**Work required**
Write every line of the records below as a JSON list of strings, one string per line, with blank lines left out.
-------- Dataset extract --------
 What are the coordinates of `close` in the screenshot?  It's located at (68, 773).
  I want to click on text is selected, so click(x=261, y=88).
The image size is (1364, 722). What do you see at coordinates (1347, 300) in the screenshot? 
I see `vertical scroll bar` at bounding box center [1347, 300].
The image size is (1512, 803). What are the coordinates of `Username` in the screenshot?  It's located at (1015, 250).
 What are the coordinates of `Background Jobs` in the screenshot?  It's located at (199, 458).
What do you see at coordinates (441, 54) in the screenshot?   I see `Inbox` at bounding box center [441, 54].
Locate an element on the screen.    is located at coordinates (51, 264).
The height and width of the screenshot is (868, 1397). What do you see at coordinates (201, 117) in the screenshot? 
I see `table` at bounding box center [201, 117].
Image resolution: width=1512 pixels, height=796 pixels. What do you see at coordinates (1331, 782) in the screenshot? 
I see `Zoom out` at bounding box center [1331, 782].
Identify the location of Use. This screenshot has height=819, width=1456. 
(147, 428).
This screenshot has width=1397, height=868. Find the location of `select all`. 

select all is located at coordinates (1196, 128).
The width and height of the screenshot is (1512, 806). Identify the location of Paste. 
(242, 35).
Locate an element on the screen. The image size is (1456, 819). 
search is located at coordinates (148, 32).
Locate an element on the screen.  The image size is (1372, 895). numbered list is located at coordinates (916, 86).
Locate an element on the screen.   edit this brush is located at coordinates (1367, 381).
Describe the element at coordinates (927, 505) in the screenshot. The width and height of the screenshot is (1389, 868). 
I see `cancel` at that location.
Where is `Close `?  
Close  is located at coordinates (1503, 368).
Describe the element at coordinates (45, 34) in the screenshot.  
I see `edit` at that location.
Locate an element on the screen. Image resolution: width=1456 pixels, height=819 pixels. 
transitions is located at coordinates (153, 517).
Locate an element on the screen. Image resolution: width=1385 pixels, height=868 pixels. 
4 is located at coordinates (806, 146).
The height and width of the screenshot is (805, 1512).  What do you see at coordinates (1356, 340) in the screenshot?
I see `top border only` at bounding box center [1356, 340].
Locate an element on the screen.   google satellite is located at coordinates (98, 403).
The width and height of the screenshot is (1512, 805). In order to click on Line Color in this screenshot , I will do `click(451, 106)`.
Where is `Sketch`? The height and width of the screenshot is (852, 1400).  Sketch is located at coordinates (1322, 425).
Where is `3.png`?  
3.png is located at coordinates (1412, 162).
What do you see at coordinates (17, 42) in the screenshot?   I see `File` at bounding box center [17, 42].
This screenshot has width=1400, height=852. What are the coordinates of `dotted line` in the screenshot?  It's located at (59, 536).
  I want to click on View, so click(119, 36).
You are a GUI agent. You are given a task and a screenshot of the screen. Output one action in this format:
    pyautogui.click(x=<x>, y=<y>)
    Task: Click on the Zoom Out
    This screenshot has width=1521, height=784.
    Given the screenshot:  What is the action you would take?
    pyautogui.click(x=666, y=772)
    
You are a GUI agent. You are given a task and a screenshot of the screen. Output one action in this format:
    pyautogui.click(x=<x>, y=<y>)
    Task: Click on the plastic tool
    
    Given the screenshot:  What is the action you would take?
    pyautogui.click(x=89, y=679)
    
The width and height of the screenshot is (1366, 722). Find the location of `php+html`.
--------
**Finished answer**
[
  " What are the coordinates of `close` in the screenshot?  It's located at (68, 773).",
  "  I want to click on text is selected, so click(x=261, y=88).",
  "The image size is (1364, 722). What do you see at coordinates (1347, 300) in the screenshot? ",
  "I see `vertical scroll bar` at bounding box center [1347, 300].",
  "The image size is (1512, 803). What are the coordinates of `Username` in the screenshot?  It's located at (1015, 250).",
  " What are the coordinates of `Background Jobs` in the screenshot?  It's located at (199, 458).",
  "What do you see at coordinates (441, 54) in the screenshot?   I see `Inbox` at bounding box center [441, 54].",
  "Locate an element on the screen.    is located at coordinates (51, 264).",
  "The height and width of the screenshot is (868, 1397). What do you see at coordinates (201, 117) in the screenshot? ",
  "I see `table` at bounding box center [201, 117].",
  "Image resolution: width=1512 pixels, height=796 pixels. What do you see at coordinates (1331, 782) in the screenshot? ",
  "I see `Zoom out` at bounding box center [1331, 782].",
  "Identify the location of Use. This screenshot has height=819, width=1456. ",
  "(147, 428).",
  "This screenshot has width=1397, height=868. Find the location of `select all`. ",
  "select all is located at coordinates (1196, 128).",
  "The width and height of the screenshot is (1512, 806). Identify the location of Paste. ",
  "(242, 35).",
  "Locate an element on the screen. The image size is (1456, 819). ",
  "search is located at coordinates (148, 32).",
  "Locate an element on the screen.  The image size is (1372, 895). numbered list is located at coordinates (916, 86).",
  "Locate an element on the screen.   edit this brush is located at coordinates (1367, 381).",
  "Describe the element at coordinates (927, 505) in the screenshot. The width and height of the screenshot is (1389, 868). ",
  "I see `cancel` at that location.",
  "Where is `Close `?  ",
  "Close  is located at coordinates (1503, 368).",
  "Describe the element at coordinates (45, 34) in the screenshot.  ",
  "I see `edit` at that location.",
  "Locate an element on the screen. Image resolution: width=1456 pixels, height=819 pixels. ",
  "transitions is located at coordinates (153, 517).",
  "Locate an element on the screen. Image resolution: width=1385 pixels, height=868 pixels. ",
  "4 is located at coordinates (806, 146).",
  "The height and width of the screenshot is (805, 1512).  What do you see at coordinates (1356, 340) in the screenshot?",
  "I see `top border only` at bounding box center [1356, 340].",
  "Locate an element on the screen.   google satellite is located at coordinates (98, 403).",
  "The width and height of the screenshot is (1512, 805). In order to click on Line Color in this screenshot , I will do `click(451, 106)`.",
  "Where is `Sketch`? The height and width of the screenshot is (852, 1400).  Sketch is located at coordinates (1322, 425).",
  "Where is `3.png`?  ",
  "3.png is located at coordinates (1412, 162).",
  "What do you see at coordinates (17, 42) in the screenshot?   I see `File` at bounding box center [17, 42].",
  "This screenshot has width=1400, height=852. What are the coordinates of `dotted line` in the screenshot?  It's located at (59, 536).",
  "  I want to click on View, so click(119, 36).",
  "You are a GUI agent. You are given a task and a screenshot of the screen. Output one action in this format:",
  "    pyautogui.click(x=<x>, y=<y>)",
  "    Task: Click on the Zoom Out",
  "    This screenshot has width=1521, height=784.",
  "    Given the screenshot:  What is the action you would take?",
  "    pyautogui.click(x=666, y=772)",
  "You are a GUI agent. You are given a task and a screenshot of the screen. Output one action in this format:",
  "    pyautogui.click(x=<x>, y=<y>)",
  "    Task: Click on the plastic tool",
  "    Given the screenshot:  What is the action you would take?",
  "    pyautogui.click(x=89, y=679)",
  "The width and height of the screenshot is (1366, 722). Find the location of `php+html`."
]